Members of Italian Parliament began heatedly debating a bill to legalize same-sex civil unions during a session that opened Wednesday. The legislation, supported by Prime Minister Matteo Renzi, has already met with push back from conservative parties in the country, including the New Center Right, Renzi's coalition partner.

"It is not exactly equal to other marriages, which I would have preferred, but it is a bill that recognizes all social rights," said Sen. Monica Cirinna , the author of the bill, German broadcaster Deutsche Welle reported.

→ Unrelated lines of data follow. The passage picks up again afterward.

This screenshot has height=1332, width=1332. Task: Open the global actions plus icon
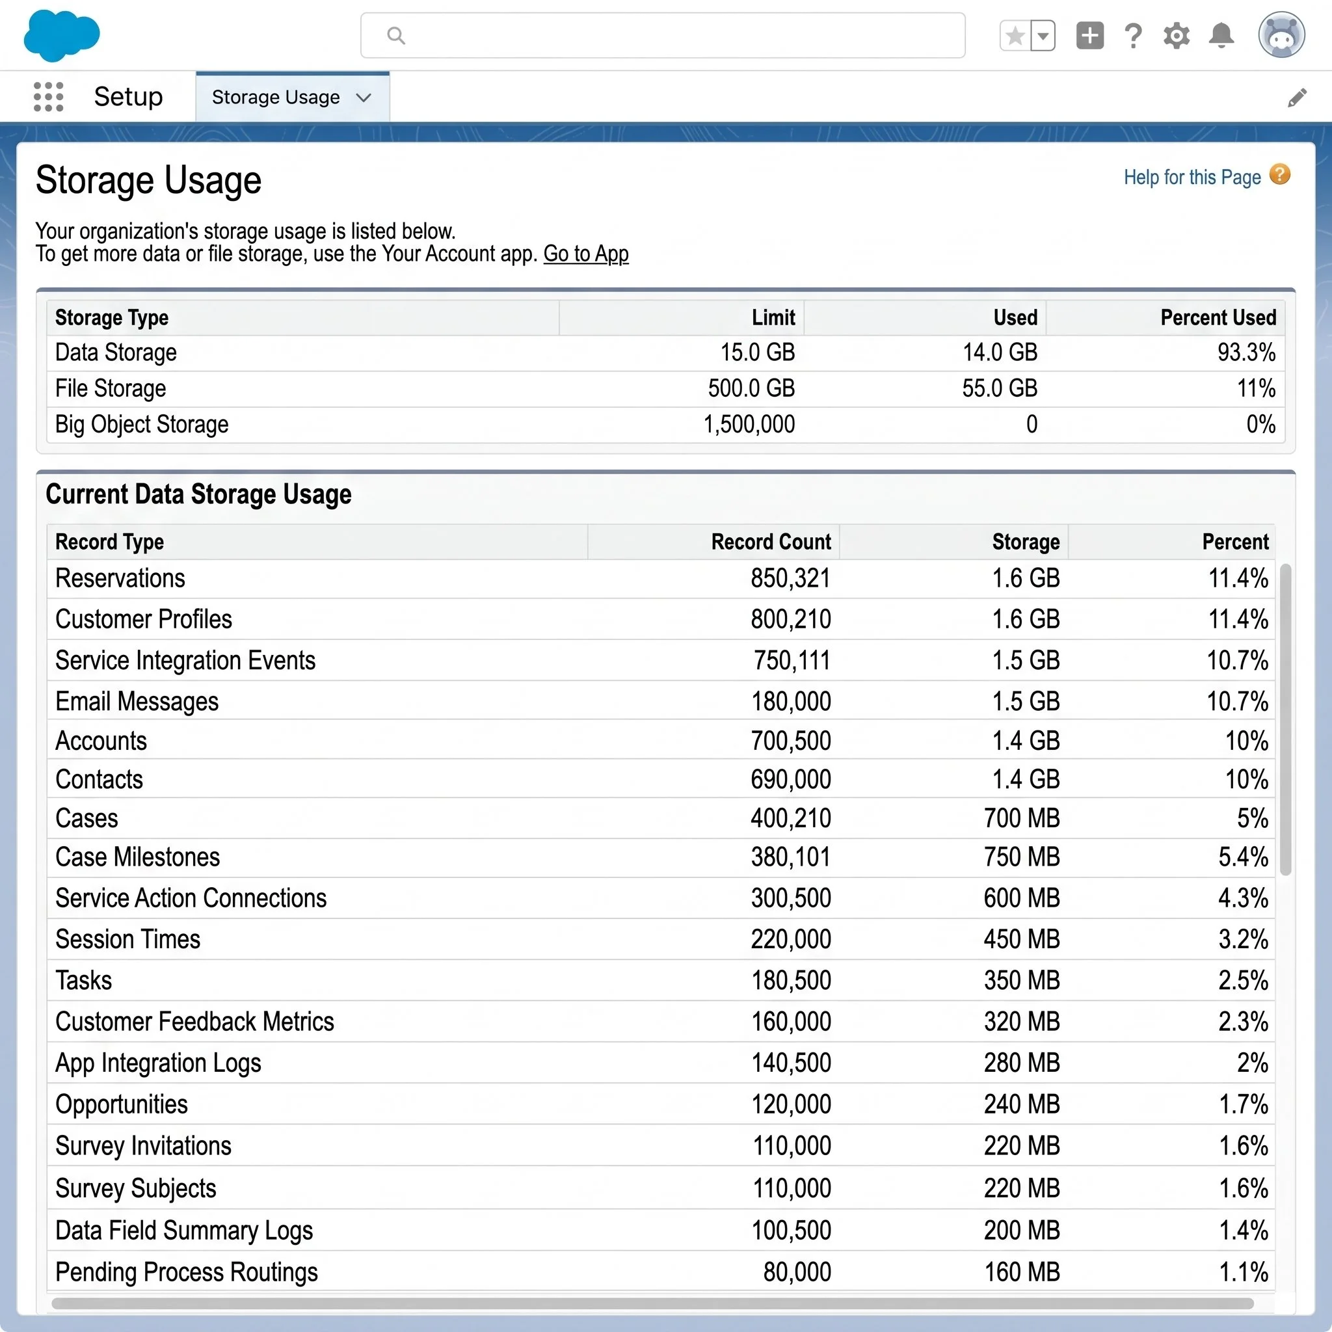pos(1090,35)
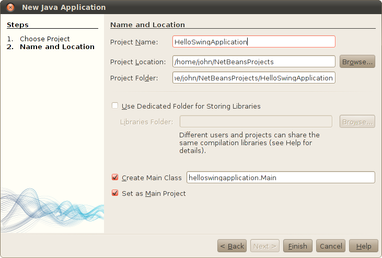
Task: Click the Finish button
Action: click(x=298, y=246)
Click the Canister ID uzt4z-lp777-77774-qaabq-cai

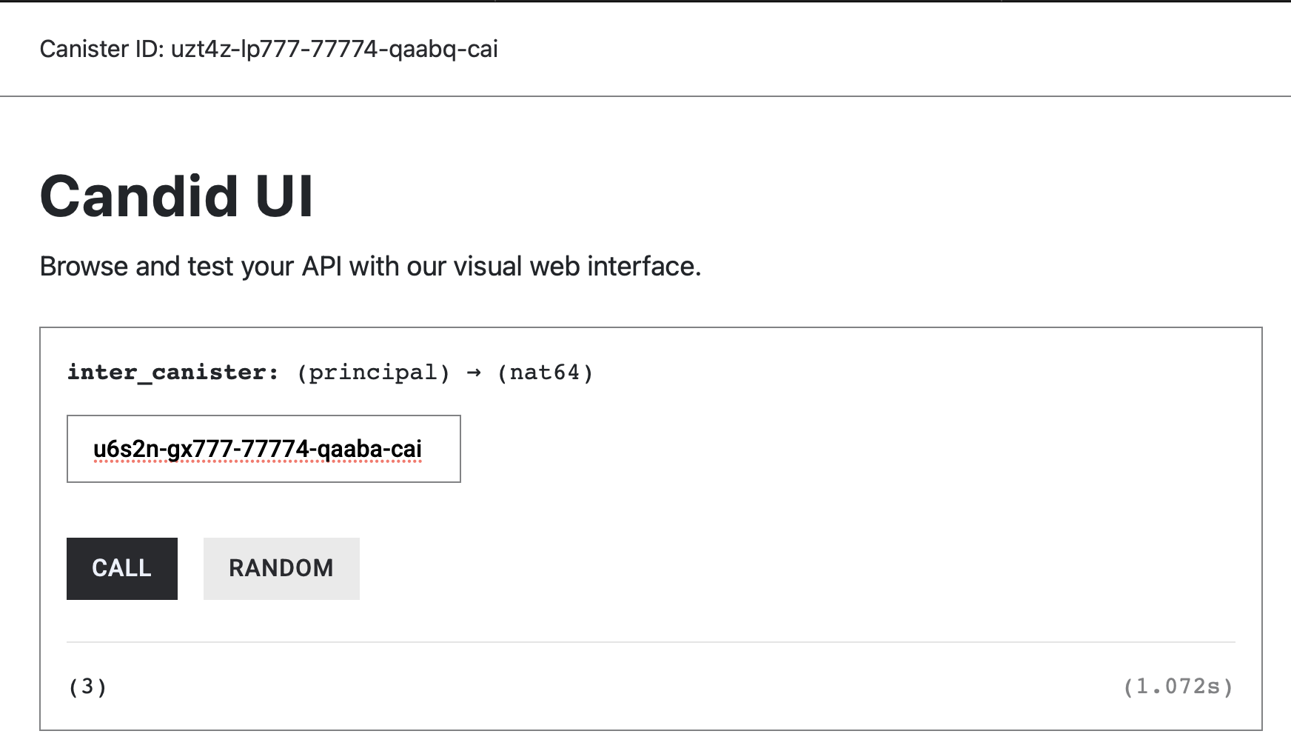point(269,49)
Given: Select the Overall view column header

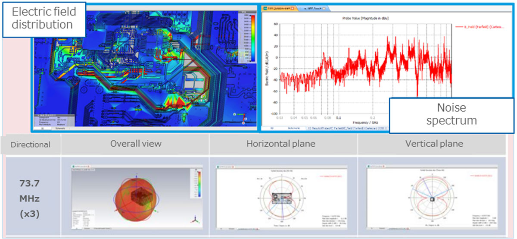Looking at the screenshot, I should coord(135,144).
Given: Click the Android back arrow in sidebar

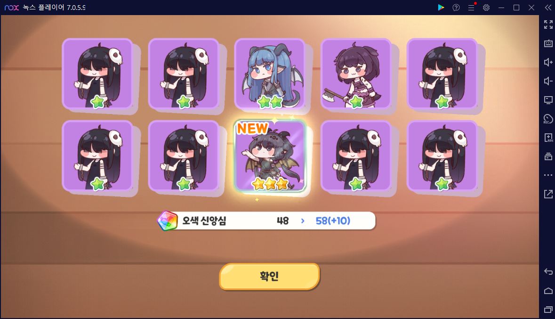Looking at the screenshot, I should (548, 272).
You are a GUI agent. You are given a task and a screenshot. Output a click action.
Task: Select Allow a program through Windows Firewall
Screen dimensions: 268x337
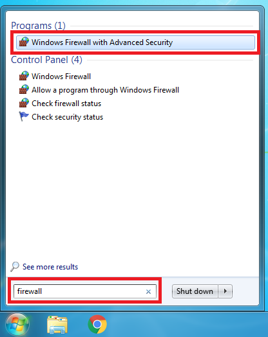(x=105, y=90)
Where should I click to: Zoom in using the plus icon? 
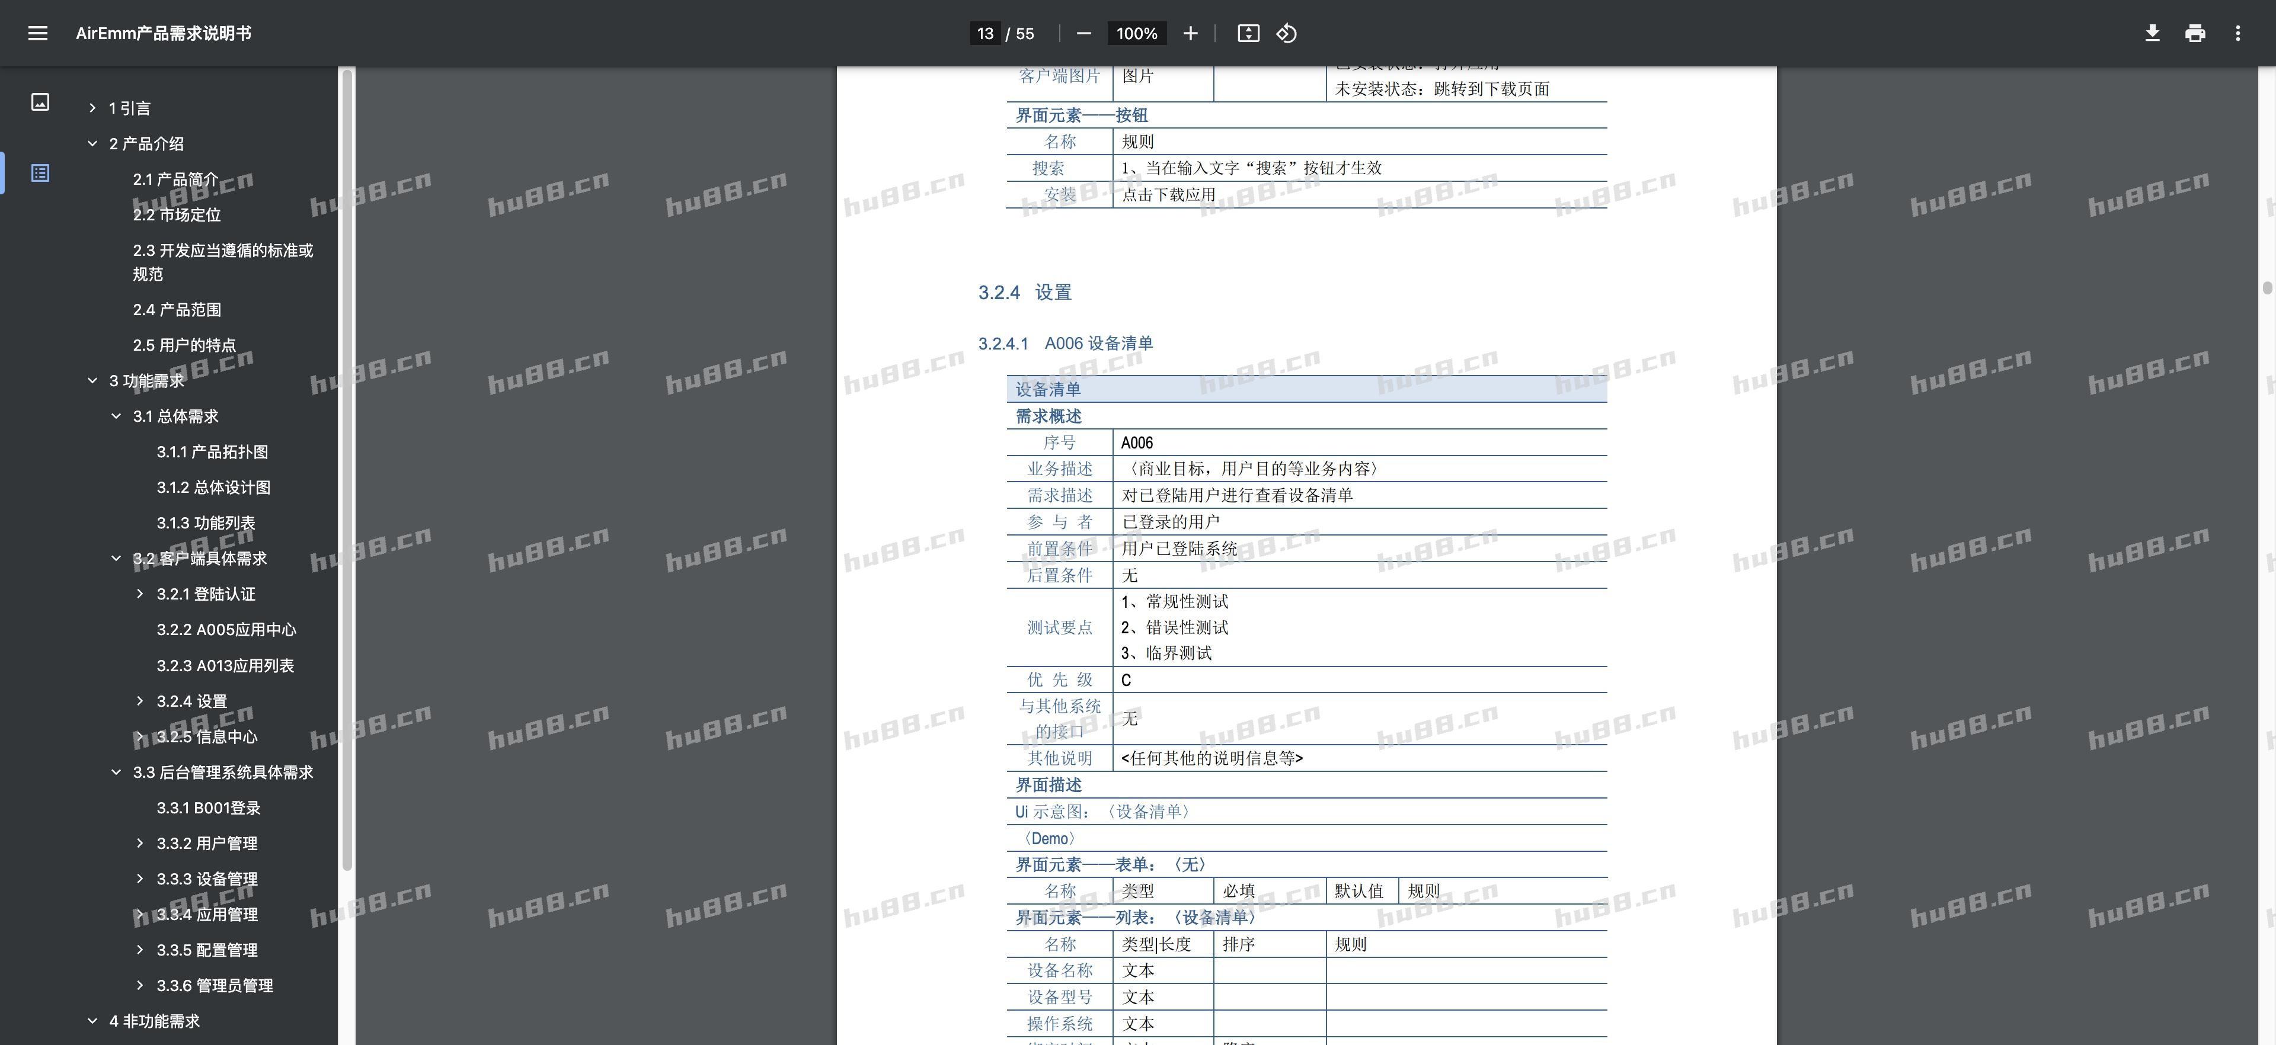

Italy is one of the last nations in Europe to legalize some form of same-sex union. France, most of the U.K. and Ireland, to name a few, have all passed legislation legalizing some form of same-sex union. Italy has a large Catholic population and Vatican City, the seat of the Roman Catholic papacy, is located less than 10 miles from Rome.

Despite Italy's history of Catholicism, a religion that has often opposed same-sex marriage, recent polling data showed that nearly three of four Italians supported the bill. A June poll reported that 74 percent of Italians approved of the legislation, the Local reported Thursday. 

International leaders, human rights groups and even celebrities have criticized Italy's lack of protections for gay couples and attitudes toward same-sex families. The European Court of Human Rights ruled in June that it was a breach of human rights that Italy offered no form of civil union that would allow same-sex partners to share the same benefits as straight partners, such as adoption powers, shared pension benefits and tax breaks.

Local authorities in the nation have also come under fire over the past several months in relation to gay rights. Venice Mayor Luigi Brugnaro felt the wrath of pop idol Elton John after Brugnaro pulled all books featuring same-sex families from libraries in the city in a controversial move in August that John called "boorishly bigoted." The mayor also banned a gay pride parade several weeks later.

The prime minister, for his part, has continued to support gay rights, saying he hoped to have legislation on same-sex unions passed before the end of 2015. With that deadline fast approaching, however, and a lack of consensus in parliament, Renzi's goal may prove difficult to achieve.